>>

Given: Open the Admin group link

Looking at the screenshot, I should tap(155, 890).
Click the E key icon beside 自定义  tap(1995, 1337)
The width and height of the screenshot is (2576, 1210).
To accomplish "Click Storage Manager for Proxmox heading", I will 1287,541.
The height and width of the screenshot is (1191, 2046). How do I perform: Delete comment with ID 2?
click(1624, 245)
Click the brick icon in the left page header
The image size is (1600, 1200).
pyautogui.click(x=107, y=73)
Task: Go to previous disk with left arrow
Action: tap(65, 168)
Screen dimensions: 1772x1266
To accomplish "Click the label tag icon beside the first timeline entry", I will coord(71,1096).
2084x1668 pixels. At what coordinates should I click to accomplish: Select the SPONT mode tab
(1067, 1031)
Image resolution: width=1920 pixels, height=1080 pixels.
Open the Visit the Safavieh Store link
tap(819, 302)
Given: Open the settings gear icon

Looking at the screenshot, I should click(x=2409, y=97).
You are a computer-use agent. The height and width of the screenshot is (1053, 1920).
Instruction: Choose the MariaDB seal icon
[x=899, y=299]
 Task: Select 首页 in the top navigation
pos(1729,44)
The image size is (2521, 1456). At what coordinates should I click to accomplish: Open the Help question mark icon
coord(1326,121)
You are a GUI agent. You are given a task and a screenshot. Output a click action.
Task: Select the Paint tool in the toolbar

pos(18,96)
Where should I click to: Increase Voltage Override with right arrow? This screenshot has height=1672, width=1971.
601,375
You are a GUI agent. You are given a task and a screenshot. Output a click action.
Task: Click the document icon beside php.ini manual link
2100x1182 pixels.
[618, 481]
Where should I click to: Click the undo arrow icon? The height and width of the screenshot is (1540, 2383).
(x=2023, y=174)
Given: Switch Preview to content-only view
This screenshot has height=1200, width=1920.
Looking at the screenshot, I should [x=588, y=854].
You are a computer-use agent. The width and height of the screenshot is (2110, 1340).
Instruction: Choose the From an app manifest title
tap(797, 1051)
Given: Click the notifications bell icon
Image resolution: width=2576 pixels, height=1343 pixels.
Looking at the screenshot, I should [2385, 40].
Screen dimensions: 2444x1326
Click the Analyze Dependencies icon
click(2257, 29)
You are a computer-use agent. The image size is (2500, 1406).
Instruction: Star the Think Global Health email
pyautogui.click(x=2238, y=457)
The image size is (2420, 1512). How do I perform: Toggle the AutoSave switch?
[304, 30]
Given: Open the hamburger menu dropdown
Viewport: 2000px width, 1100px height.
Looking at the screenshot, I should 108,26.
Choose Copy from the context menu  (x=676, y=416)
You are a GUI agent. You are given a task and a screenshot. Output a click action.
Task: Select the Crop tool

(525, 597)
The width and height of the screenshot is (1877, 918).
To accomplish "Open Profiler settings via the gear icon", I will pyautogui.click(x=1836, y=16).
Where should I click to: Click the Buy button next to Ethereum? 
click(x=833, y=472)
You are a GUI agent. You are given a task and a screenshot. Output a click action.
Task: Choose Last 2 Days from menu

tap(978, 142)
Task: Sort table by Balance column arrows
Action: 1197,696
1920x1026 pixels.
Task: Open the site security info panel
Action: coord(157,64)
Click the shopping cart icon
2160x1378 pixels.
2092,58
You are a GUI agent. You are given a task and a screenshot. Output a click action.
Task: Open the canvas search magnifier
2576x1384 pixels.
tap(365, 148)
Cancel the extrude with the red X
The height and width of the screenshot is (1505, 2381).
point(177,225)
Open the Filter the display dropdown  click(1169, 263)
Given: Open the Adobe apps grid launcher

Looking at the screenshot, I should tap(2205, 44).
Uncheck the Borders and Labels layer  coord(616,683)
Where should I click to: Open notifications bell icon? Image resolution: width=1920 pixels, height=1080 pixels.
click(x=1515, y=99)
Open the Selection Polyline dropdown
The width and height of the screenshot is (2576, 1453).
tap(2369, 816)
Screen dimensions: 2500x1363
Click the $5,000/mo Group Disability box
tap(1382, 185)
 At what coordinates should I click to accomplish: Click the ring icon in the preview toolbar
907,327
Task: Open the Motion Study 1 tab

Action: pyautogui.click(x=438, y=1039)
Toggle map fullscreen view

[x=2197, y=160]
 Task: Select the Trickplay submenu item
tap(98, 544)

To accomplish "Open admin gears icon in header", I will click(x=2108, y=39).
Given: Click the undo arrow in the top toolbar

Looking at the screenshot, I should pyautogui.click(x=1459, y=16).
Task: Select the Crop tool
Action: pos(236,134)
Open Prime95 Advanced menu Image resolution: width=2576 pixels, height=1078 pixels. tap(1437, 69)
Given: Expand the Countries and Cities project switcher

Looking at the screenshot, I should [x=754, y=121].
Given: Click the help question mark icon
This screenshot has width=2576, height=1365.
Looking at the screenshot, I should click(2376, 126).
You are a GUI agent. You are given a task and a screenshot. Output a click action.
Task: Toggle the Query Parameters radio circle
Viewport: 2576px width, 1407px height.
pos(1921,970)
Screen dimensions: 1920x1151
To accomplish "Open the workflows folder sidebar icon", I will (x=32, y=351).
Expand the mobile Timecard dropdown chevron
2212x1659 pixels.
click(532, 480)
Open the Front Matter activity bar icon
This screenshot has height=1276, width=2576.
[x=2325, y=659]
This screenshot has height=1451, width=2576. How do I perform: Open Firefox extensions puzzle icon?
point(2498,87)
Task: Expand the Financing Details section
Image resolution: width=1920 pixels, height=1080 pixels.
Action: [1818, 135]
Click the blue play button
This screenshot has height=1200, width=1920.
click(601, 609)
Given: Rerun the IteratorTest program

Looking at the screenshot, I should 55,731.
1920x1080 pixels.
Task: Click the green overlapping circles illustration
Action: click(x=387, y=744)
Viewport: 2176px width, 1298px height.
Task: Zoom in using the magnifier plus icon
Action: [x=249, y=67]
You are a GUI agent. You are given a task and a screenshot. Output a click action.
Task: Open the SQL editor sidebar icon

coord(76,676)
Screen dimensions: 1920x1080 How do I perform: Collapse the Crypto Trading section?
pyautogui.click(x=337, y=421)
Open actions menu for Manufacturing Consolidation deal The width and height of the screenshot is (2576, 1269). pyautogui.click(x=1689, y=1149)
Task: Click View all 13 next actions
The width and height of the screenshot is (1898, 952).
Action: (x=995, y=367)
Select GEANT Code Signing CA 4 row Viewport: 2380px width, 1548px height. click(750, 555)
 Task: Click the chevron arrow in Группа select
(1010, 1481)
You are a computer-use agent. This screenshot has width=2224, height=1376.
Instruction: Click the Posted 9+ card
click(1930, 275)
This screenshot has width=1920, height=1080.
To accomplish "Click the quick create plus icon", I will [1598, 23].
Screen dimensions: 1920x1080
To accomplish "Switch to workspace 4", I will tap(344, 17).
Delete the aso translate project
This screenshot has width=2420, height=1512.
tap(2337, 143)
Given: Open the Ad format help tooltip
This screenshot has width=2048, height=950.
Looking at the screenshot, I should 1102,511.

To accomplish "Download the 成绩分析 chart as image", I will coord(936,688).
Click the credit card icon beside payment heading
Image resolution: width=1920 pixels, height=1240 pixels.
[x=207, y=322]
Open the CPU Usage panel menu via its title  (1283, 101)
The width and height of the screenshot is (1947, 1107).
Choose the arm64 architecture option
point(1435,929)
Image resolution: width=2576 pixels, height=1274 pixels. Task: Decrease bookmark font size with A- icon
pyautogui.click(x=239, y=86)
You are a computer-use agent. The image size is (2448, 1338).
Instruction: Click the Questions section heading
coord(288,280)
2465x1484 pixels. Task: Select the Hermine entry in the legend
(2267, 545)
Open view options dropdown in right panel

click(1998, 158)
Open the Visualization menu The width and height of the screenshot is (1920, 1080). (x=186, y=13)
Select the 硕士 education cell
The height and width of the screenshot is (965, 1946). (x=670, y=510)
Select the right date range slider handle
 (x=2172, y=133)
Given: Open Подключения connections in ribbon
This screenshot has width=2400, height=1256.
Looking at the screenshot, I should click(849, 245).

<<

__Problem requirements__:
Going through the data above, return each line with the word "actions".

__Solution for this exercise__:
Open actions menu for Manufacturing Consolidation deal The width and height of the screenshot is (2576, 1269). pyautogui.click(x=1689, y=1149)
Task: Click View all 13 next actions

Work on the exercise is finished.